Despite its focus on character and its poetic interludes, there is an almost conventional narrative arc, tracing their intertwined lives from children, adolescence, middle age and later life. The six children and voices meet, part, become lovers, parents, age, and mourn. The death of their friend Percival plays a pivotal role in their ability to respond to grief, through the obsession of language, nature and a purely physical existence; Woolf presents her characters internal monologues, as she builds her characters from the inside out. One of the concerns of the novel is the way individual personalities and sensibilities are shaped by relationships with others. The novel is bound together by rhythms and images that recur across all six voices, a fin, far out to sea; bubbles rising; silver fish; images of circles and of bars, the collective and the “I…I..” that resounds throughout, echoing the waves as they rise from the ocean and smash against the shore. 

“The sun fell in sharp wedges inside the room. Whatever the light touched became dowered with a fanatical existence. A plate like a white lake. A knife looked like a dagger of ice.”

“The waves broke and spread their waters swiftly over the shore.”

“I, I, I; not Bryon, Shelley, Dostoevsky…”

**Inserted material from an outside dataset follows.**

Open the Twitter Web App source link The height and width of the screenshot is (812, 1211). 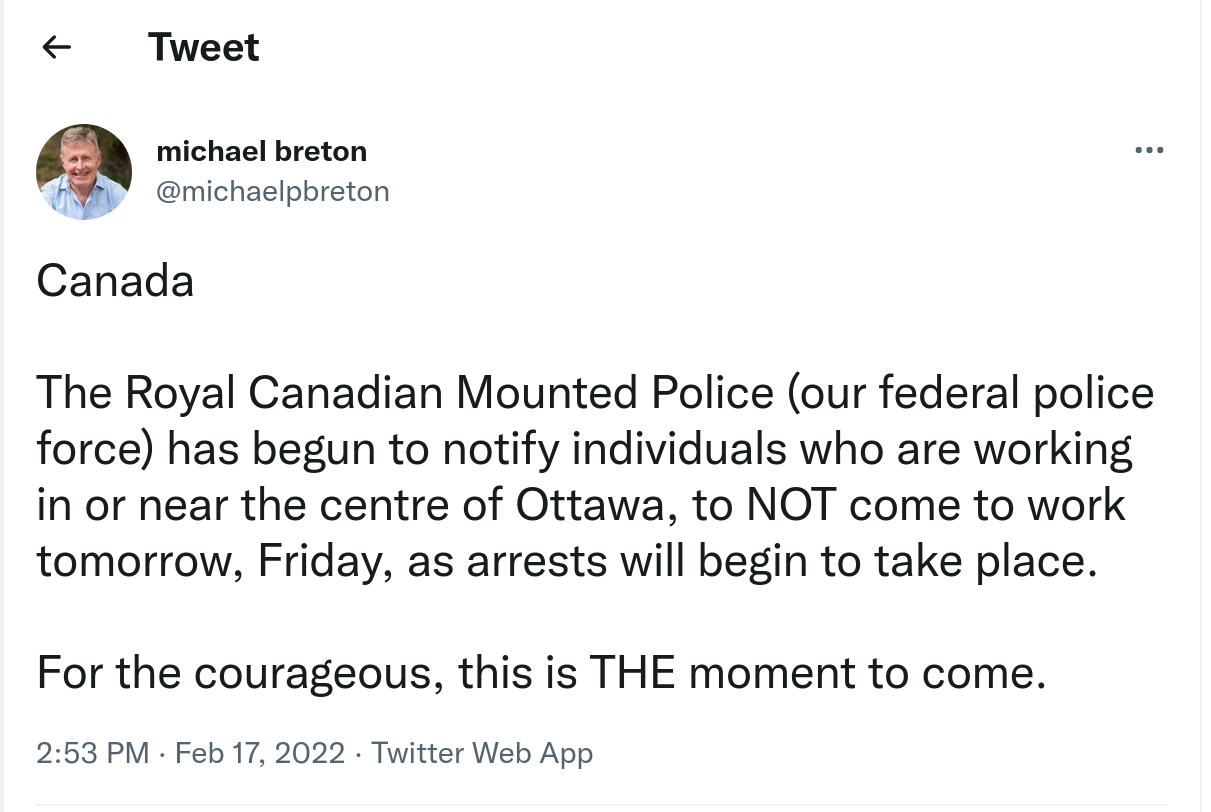482,752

With such a focus on character, the six voices of Bernard, Jinny, Louis, Neville, Rhoda and Susan all explore such different aspects of humanity and understanding of the world – that for me, (it being my first time reading it) was confusing. The constant change of direction of their individual identities provides an interesting introspection into character, but there are few moments of shared identity and unity, which helps to build a mental map of these characters interconnected lives. 

Bernard’s loquacity and obsession with language is one of his first apparent traits, by exploring such a vast concept makes him a compound character, influenced by the people who surround him. His dissatisfaction with language and traditional narrative echoes many of Woolf’s own concerns and perhaps offers an insight into the reason behind her boldness when composing the novel. Woolf has spoken of “moments of being” in which she gains a direct perception of reality, apart from the complexities of language, and such echoes of this can be seen in Bernard.

Neville has a desire for order and beauty, as a homosexual scholar, he is described by Louis as the son of a gentleman. When reading such an influential, experimental and in parts confusing work such as The Waves, it is helpful to research the context in order to gain a wider understanding of Woolf’s process. John Maynard Keynes, economist and prolific writer on economics, and Lytton Strachey, hailed as an intellectual and known homosexual, have been suggested as sources for Neville’s character. 

(Caricature of Lytton Strachey.)

Louis’s deepest sense of himself is that he does not fit in, as he is Australian. His life is defined by the need to overcome the sense of inferiority his nationality gives him. He becomes an ambitious striver, eager to make his mark and to shed his status as an outsider- which he eventually achieves. Critics have suggested that there is a probable connection between Louis and T.S. Eliot as Woolf uses the same adjectives to describe them, as “pale” and “marmoreal”. He discovers poetry and sees the tradition of literature as a way to gain admittance. 

(T.S. Eliot, drawing by Wyndham Lewis, 1938)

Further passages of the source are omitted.